United Kingdom 1944Directed by
David Lean114 minutes
Rated GReviewed byBernard Hemingway
This Happy Breed
This Happy Breed is a celebration of Englishness as embodied in the 'tween wars lives of a Clapham lower-middle class family, the Gibbons.
With fine direction by David Lean whose script he adapted from Noel Coward's 1939 play of the same name, it's a carefully detailed production although surprisingly given its historical ambitions it leap-frogs almost entirely over the Great Depression. The self-conscious patriotism is delivered without visible irony with the hard-working women loyally keeping the home fires burning whilst the cheerily dutiful men trot off to work, occasionally indulging in alcohol-nurtured camaraderie, their collective existences punctuated by interminable cups of tea.
There's a creepily fascinating aspect to it all insofar as chronic dullness should engender such narcissism (Johnny Speight would have much fun with this class-ridden
Weltanschauung in the mid-1960s with the less benign character of Alf Garnett in the teleseries,
Til Death Us Do Part) but this smug self-awareness is very much part of Coward's appeal (he came from such a background himself and no doubt had a kind of hate-love relationship to it).
Robert Newton and Celia Johnson play the parents, Frank and Ethel Gibbons, whilst Stanley Holloway and John Mills (who rather ludicrously starts off playing a 21 year old, indeed, most of the young’uns appear to be about decade older than they should be) lend their dutifully cheery support.
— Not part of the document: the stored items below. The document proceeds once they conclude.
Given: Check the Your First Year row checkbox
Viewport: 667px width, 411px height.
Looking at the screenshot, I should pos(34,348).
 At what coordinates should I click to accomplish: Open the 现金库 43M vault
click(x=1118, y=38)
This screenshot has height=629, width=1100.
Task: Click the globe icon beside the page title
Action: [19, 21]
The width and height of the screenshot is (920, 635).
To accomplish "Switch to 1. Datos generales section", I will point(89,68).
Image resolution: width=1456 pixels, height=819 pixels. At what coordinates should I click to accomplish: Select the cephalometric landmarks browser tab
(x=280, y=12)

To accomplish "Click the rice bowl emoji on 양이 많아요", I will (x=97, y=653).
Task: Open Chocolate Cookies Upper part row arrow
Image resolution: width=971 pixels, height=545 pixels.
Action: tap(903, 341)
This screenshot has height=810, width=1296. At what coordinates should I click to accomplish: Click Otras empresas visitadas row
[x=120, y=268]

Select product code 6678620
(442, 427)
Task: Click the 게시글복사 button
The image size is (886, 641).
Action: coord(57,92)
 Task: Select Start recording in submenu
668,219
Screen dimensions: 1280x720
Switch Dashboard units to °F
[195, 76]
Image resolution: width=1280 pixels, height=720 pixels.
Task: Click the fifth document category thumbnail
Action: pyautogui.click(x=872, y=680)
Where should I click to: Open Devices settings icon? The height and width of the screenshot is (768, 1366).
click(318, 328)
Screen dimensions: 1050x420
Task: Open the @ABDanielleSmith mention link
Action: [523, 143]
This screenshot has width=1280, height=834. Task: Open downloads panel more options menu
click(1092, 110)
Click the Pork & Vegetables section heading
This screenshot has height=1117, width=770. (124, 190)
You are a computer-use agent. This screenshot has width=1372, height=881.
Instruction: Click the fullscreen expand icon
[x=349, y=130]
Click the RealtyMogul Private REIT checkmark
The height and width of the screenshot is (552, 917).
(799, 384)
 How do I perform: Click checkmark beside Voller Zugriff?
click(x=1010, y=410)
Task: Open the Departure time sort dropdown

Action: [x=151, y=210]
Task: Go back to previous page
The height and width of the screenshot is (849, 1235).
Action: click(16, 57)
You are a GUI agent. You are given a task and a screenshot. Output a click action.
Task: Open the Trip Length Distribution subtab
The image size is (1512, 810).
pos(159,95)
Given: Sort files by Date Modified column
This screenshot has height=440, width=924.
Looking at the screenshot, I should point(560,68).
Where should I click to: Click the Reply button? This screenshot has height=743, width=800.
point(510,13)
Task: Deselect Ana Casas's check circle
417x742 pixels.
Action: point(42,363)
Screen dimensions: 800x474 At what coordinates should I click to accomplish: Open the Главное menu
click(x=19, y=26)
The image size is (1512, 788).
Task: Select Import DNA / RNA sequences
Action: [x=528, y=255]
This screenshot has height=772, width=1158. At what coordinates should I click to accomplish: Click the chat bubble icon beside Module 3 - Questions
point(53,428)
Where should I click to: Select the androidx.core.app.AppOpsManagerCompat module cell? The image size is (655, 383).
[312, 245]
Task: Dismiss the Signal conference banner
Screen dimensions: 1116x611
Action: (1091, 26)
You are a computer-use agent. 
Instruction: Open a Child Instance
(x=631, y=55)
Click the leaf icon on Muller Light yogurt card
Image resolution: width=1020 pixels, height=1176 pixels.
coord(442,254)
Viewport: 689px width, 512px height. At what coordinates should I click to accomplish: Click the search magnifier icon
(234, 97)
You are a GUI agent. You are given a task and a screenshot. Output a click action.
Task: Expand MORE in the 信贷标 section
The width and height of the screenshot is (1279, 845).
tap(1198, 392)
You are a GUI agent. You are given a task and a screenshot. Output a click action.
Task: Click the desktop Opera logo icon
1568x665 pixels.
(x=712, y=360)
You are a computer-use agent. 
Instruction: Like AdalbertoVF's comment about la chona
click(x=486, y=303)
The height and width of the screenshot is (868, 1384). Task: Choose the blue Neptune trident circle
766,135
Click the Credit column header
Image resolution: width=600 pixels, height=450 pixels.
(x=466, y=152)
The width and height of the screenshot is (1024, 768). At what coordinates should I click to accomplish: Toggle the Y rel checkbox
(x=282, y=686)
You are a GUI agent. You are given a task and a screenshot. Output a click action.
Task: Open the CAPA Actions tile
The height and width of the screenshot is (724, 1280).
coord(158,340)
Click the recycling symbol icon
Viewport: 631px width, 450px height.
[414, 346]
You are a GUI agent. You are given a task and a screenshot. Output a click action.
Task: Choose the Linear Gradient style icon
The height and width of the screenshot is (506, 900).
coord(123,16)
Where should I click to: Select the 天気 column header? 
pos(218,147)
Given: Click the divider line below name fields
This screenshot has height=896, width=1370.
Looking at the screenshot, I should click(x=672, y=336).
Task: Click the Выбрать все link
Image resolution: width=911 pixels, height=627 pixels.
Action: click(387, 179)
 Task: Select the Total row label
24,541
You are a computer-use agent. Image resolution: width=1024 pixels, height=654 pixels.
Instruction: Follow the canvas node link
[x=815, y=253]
Its put-the-kettle-on-mother mundanity is enough to drive one mad, or in the case of one of the Gibbons daughters, Queenie (Kay Walsh), into the arms of a married man and from thence to a shameful flight to France, that well-known land of unbridled carnality ("disgusting" as Grandma puts it when a letter arrives with a French stamp on it).
With WWII not yet over, the film was clearly propagandistic in intent and as such does justice to its title. Today it will be a treat for nostalgia buffs and Anglophiles.